[Source data]

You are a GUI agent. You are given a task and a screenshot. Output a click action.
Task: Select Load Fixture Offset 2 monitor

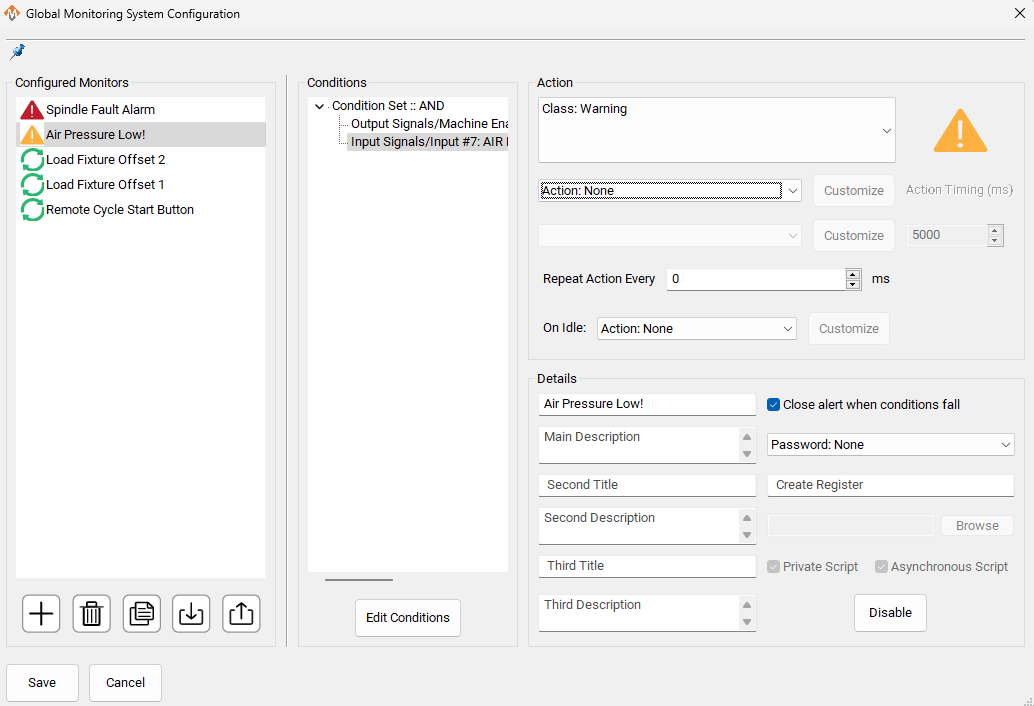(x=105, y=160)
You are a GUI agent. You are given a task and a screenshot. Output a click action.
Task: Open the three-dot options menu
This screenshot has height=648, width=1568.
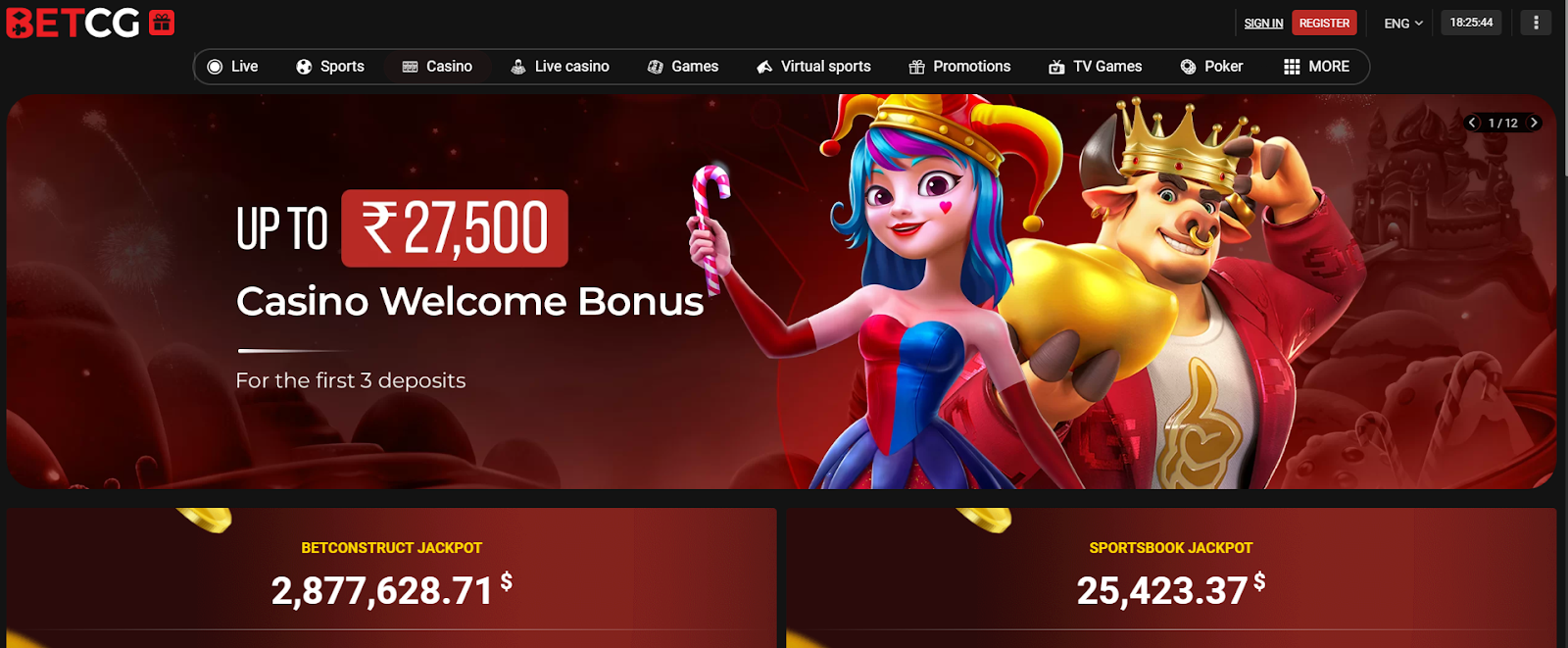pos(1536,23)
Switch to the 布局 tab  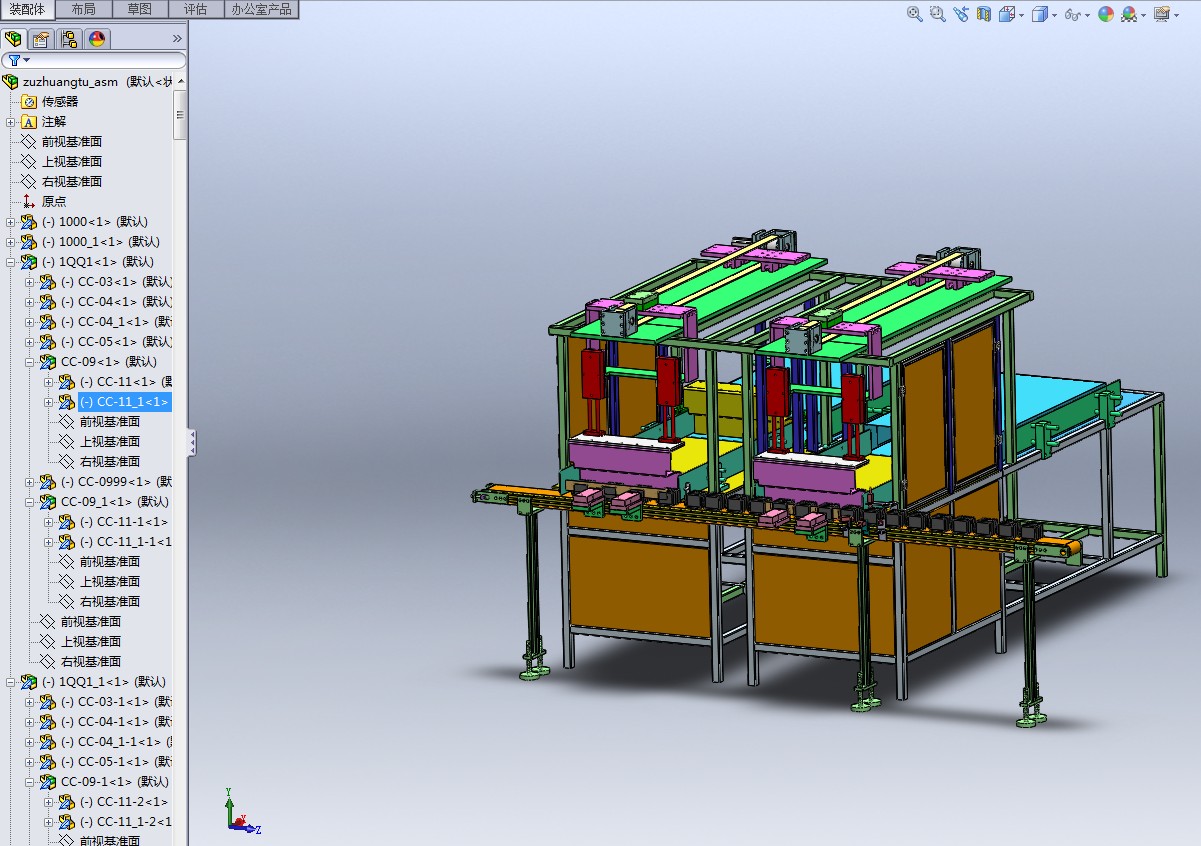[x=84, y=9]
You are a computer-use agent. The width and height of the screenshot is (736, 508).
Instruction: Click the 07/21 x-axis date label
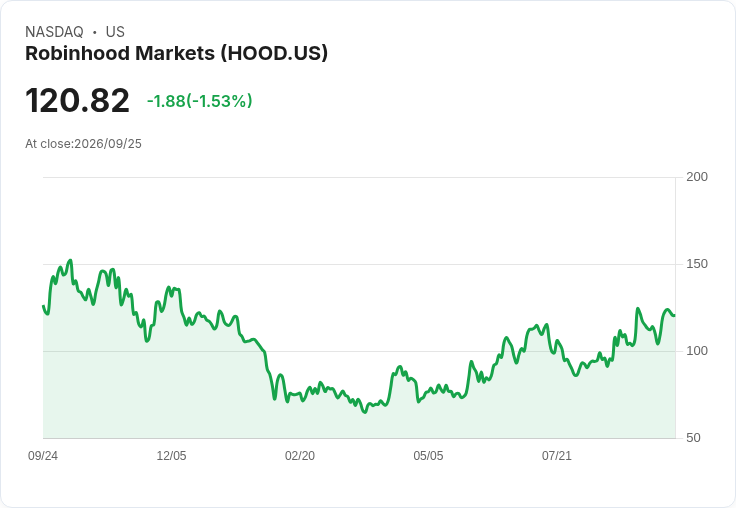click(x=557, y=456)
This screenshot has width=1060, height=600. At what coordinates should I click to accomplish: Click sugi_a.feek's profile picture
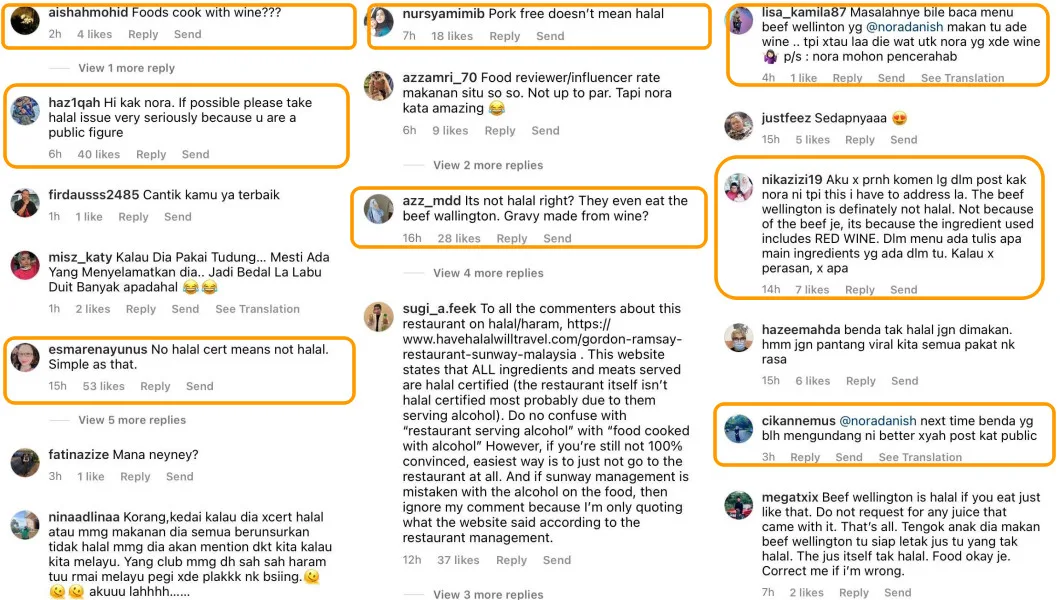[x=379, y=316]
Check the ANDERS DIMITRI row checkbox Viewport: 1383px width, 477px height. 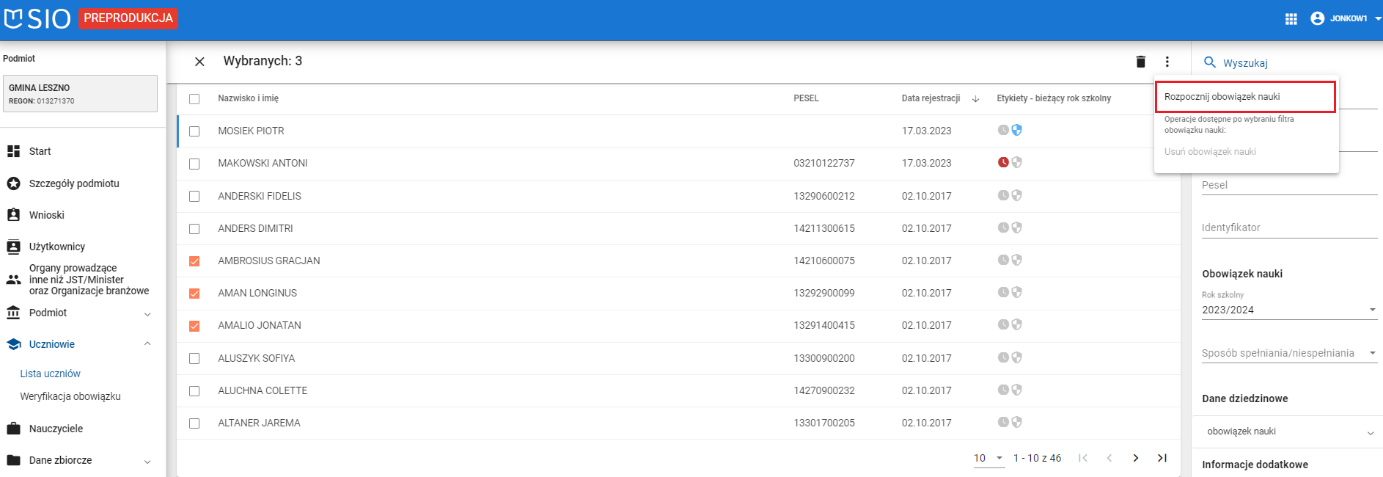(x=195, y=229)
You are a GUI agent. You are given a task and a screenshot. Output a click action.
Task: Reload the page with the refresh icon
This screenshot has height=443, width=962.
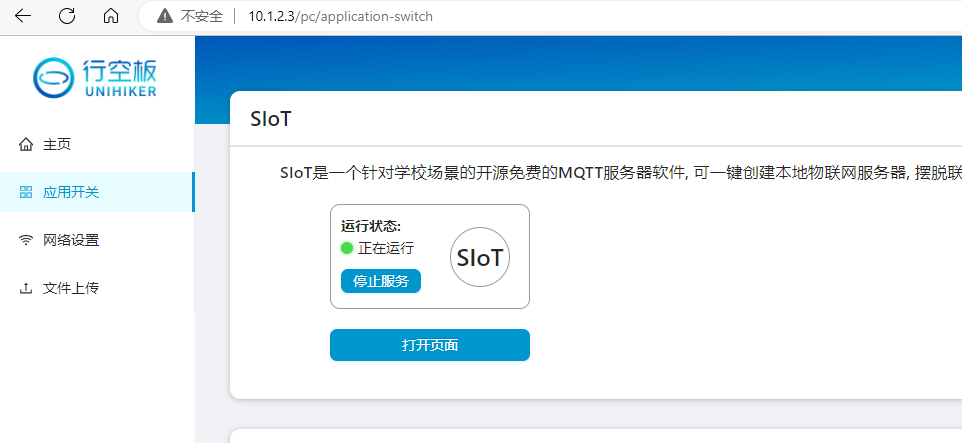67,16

How to complete this task.
Please copy, exactly as written, the lines from the one that contains "Task: Reload the page with the refresh icon" through the end of the records, both ends included. Do not include the pictures.

Task output.
Task: Reload the page with the refresh icon
This screenshot has height=443, width=962.
67,16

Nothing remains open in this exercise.